---------- Material for this exercise

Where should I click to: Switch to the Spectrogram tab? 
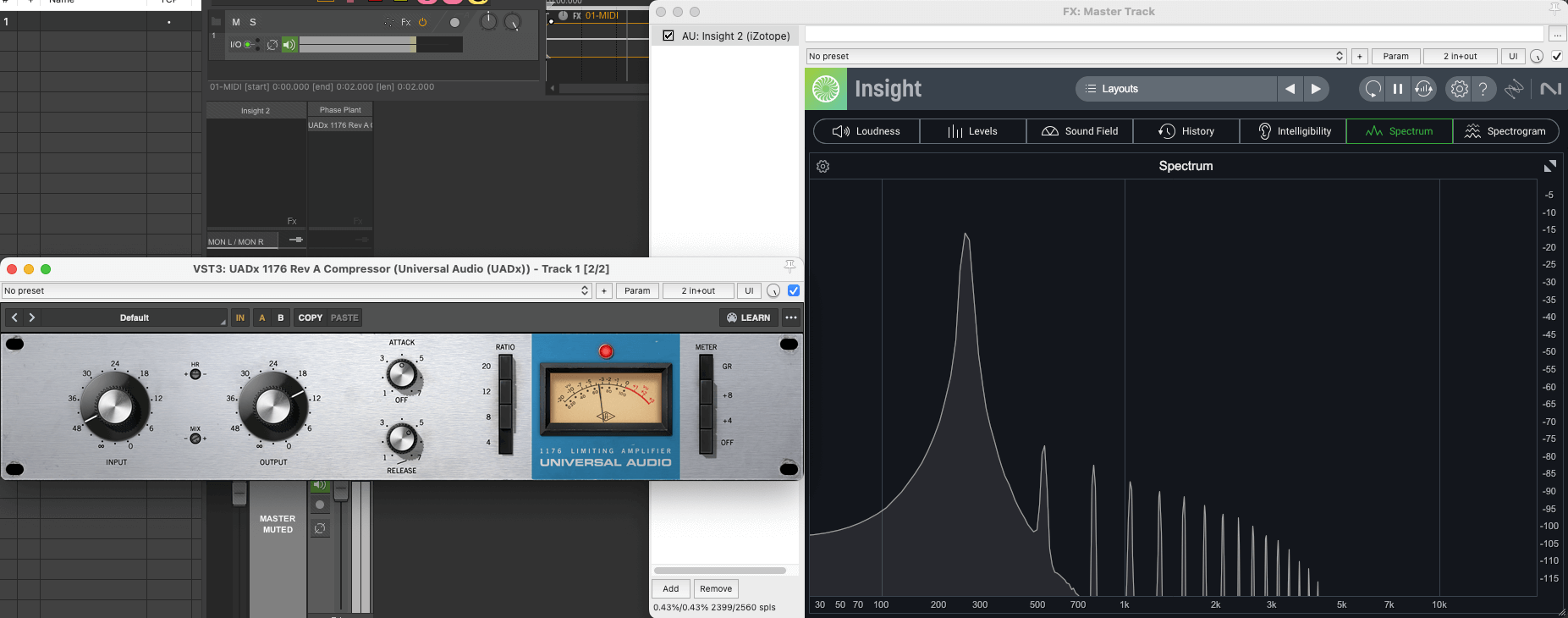1505,131
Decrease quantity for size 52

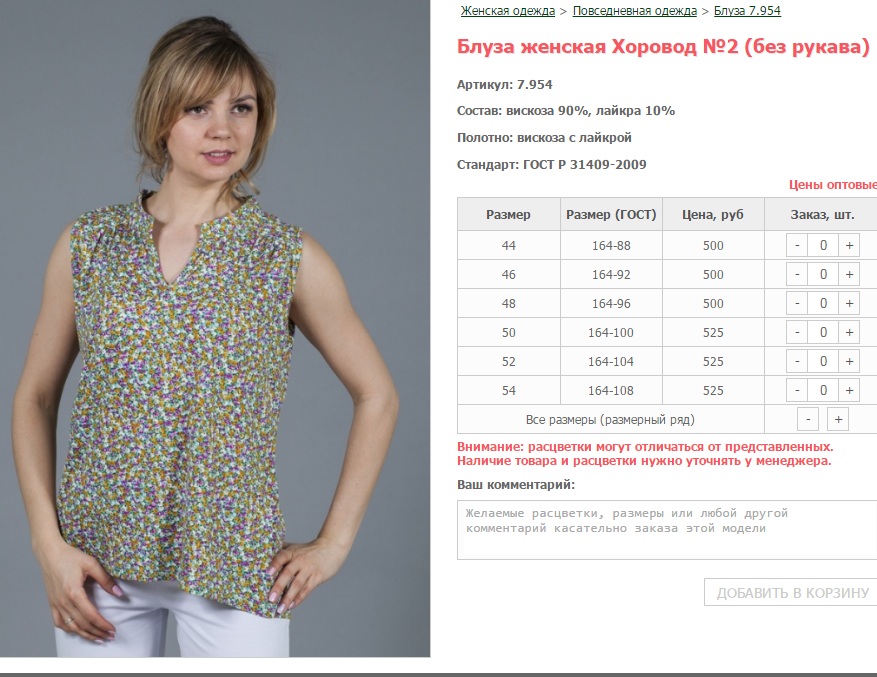point(797,361)
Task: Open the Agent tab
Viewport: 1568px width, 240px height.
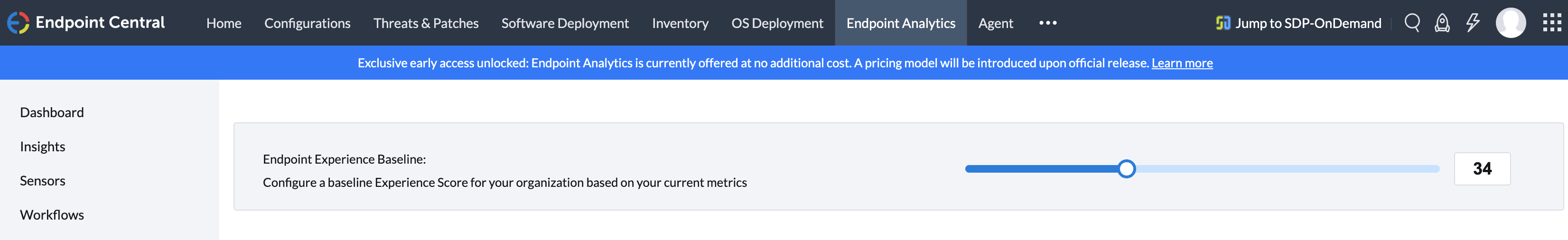Action: (995, 23)
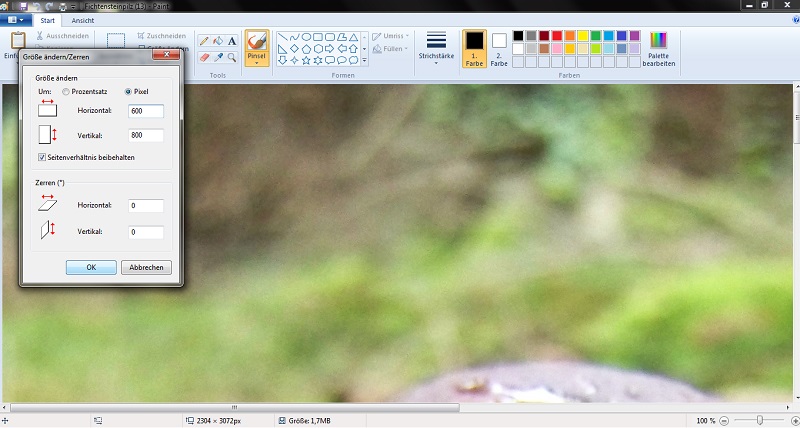The height and width of the screenshot is (428, 800).
Task: Click the Abbrechen button
Action: (x=146, y=267)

--------------------

Work instructions >> Turn the lines of the data above into a numbered list, one line per item, skipping blank lines and leaving out the pictures.

Response to this exercise >>
1. Where should I click to: Switch to the Spectrogram tab? 
2. 1505,131
3. Decrease quantity for size 52
4. point(797,361)
5. Task: Open the Agent tab
6. Viewport: 1568px width, 240px height.
7. Action: (995, 23)
8. The height and width of the screenshot is (428, 800).
9. Task: Click the Abbrechen button
10. Action: (x=146, y=267)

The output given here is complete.